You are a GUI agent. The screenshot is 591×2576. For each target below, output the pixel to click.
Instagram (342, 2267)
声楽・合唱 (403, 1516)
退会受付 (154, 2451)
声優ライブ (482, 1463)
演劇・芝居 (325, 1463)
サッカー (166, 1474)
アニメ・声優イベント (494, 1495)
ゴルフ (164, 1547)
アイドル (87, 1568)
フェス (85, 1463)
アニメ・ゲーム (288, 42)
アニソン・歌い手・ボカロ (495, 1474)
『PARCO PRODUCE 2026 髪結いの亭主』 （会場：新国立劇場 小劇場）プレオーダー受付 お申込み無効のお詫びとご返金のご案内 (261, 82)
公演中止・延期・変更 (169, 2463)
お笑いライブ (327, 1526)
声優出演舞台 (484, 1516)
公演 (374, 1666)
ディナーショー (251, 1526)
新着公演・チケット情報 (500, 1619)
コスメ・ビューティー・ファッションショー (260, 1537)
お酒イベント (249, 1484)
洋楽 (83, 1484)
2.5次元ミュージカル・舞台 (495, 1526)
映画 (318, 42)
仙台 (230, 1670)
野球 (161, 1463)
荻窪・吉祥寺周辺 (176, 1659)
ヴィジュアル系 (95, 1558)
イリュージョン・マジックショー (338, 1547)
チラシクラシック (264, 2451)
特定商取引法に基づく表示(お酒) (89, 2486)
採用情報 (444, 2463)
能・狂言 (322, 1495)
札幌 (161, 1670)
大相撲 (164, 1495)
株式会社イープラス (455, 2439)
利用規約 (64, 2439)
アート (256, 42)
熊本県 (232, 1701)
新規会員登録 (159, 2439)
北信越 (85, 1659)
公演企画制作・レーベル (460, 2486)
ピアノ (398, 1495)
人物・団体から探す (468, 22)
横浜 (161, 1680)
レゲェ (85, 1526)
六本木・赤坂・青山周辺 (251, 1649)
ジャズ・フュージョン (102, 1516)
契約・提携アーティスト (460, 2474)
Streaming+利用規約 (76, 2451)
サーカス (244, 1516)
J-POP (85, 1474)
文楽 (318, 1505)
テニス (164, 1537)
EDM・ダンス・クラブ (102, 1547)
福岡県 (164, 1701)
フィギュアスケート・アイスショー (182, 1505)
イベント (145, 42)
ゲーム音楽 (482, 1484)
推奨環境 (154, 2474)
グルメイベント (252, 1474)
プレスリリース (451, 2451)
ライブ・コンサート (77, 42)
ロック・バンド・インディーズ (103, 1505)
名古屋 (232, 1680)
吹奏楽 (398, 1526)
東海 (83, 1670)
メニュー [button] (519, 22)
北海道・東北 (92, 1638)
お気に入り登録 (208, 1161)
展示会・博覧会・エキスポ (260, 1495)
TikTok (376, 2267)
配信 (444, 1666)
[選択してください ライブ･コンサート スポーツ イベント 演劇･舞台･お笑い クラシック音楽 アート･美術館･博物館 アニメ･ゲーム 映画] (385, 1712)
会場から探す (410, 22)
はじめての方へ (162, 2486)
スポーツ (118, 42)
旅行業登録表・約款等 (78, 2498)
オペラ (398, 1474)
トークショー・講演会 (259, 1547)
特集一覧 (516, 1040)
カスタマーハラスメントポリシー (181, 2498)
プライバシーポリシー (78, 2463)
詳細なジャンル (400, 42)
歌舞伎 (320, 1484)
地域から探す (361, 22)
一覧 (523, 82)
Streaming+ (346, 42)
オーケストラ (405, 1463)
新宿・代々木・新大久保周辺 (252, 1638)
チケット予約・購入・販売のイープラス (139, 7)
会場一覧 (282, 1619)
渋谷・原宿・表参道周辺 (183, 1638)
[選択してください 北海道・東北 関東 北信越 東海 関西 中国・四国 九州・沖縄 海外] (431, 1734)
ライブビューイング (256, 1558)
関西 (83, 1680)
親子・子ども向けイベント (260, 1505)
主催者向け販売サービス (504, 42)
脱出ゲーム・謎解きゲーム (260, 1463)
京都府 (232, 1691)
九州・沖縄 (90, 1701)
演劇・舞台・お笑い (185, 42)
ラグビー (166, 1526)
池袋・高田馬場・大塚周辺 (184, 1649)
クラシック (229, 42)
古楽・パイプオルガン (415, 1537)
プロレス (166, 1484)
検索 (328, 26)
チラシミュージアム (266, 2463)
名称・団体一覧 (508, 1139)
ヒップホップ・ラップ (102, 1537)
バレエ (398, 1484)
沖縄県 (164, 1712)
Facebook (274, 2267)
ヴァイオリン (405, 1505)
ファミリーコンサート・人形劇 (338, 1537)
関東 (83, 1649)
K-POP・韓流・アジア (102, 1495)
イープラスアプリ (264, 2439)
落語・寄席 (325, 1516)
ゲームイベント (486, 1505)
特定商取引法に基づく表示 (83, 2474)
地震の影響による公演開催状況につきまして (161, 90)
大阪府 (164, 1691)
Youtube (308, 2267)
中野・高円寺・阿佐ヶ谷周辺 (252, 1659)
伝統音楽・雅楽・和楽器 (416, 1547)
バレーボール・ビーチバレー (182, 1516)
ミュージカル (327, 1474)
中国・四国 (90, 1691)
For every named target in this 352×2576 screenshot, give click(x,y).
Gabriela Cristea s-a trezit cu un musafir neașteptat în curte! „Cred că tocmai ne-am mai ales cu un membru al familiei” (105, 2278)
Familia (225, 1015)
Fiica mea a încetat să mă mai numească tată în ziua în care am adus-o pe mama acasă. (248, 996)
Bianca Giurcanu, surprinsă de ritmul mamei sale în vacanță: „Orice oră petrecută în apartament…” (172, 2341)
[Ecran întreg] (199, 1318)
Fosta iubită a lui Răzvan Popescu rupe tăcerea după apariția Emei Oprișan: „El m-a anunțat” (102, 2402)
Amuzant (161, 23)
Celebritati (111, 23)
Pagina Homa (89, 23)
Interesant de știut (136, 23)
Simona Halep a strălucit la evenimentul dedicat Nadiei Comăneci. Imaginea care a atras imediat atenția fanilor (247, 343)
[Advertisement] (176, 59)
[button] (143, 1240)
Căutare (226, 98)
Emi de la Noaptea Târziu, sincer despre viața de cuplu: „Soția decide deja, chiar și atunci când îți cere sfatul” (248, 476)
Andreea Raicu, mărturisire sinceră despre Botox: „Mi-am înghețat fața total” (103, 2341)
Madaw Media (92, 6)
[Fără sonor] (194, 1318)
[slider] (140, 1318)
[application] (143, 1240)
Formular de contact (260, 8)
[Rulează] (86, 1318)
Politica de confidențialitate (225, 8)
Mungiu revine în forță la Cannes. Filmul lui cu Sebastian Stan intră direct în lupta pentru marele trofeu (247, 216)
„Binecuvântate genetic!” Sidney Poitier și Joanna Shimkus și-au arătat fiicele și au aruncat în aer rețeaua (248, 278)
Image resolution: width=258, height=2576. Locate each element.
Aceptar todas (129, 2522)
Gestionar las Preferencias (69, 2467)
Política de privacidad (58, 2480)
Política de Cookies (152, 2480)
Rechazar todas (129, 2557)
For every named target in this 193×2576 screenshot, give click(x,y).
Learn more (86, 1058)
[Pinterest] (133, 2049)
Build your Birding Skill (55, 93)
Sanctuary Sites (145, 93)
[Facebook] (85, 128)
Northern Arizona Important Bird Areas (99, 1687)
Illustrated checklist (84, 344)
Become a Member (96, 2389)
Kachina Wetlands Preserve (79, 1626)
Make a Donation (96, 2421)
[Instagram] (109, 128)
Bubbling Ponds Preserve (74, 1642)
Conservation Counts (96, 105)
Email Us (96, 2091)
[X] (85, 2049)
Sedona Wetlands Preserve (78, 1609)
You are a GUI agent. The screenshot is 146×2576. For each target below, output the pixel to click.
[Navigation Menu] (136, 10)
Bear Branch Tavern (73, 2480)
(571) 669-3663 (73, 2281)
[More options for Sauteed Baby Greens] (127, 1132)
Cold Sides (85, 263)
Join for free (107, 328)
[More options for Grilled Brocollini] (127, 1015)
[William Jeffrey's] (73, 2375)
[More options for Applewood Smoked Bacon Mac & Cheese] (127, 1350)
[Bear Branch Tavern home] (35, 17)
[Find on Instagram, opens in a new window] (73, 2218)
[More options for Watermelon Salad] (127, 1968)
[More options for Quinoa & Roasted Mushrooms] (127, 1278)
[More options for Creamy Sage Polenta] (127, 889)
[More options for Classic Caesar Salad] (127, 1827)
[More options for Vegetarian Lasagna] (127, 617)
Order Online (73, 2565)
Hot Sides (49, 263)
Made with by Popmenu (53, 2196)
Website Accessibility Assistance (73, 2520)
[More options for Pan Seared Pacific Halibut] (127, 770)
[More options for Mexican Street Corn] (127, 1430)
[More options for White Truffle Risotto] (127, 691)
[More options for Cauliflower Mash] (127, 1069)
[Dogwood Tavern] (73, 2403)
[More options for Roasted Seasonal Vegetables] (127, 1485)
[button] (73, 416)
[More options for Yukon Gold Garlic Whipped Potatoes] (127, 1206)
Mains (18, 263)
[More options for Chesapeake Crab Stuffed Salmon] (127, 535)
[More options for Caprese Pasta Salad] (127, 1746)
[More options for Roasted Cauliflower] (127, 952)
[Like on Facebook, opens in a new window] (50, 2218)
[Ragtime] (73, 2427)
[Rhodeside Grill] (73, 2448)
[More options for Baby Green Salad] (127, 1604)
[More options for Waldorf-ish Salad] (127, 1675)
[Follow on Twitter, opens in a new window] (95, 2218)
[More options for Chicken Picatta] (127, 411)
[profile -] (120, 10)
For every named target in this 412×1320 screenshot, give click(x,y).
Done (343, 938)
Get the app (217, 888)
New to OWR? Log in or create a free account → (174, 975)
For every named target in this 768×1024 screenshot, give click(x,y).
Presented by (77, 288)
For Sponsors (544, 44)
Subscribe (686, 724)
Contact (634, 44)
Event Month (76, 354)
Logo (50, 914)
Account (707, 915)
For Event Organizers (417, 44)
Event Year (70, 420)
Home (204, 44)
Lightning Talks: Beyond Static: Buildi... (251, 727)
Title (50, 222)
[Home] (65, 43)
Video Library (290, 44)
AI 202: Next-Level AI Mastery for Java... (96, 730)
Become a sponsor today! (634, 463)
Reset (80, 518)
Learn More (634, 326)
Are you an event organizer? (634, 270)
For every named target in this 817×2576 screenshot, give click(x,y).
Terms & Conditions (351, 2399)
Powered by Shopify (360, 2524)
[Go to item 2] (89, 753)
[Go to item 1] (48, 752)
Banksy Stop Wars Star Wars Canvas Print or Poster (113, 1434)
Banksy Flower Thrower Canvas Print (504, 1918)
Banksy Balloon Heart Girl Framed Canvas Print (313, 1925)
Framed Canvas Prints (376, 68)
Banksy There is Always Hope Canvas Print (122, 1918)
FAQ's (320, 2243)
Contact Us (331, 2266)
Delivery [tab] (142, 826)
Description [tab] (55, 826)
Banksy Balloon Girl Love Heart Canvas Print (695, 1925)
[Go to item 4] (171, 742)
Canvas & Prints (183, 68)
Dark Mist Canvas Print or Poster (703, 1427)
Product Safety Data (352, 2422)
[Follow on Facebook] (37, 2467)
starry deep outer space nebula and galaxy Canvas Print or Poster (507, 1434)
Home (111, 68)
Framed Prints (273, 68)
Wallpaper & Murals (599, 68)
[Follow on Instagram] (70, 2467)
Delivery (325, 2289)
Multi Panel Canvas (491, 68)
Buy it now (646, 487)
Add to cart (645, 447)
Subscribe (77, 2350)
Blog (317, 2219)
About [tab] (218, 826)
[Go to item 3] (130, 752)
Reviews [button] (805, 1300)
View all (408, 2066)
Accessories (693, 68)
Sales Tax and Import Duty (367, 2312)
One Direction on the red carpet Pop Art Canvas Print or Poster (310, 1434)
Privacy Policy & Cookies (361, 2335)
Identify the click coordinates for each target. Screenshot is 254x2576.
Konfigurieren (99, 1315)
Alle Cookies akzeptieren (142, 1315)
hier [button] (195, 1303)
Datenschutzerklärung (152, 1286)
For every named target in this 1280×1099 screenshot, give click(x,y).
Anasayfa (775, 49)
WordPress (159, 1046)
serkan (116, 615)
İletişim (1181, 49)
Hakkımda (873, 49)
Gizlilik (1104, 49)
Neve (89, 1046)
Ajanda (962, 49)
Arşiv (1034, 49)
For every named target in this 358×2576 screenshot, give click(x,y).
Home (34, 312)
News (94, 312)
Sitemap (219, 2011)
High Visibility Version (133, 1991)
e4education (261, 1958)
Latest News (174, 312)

+++

• _Directions_
In the entries above, find every line holding the word "Preserve" and copy it out.

• _Exercise result_
Kachina Wetlands Preserve (79, 1626)
Bubbling Ponds Preserve (74, 1642)
Sedona Wetlands Preserve (78, 1609)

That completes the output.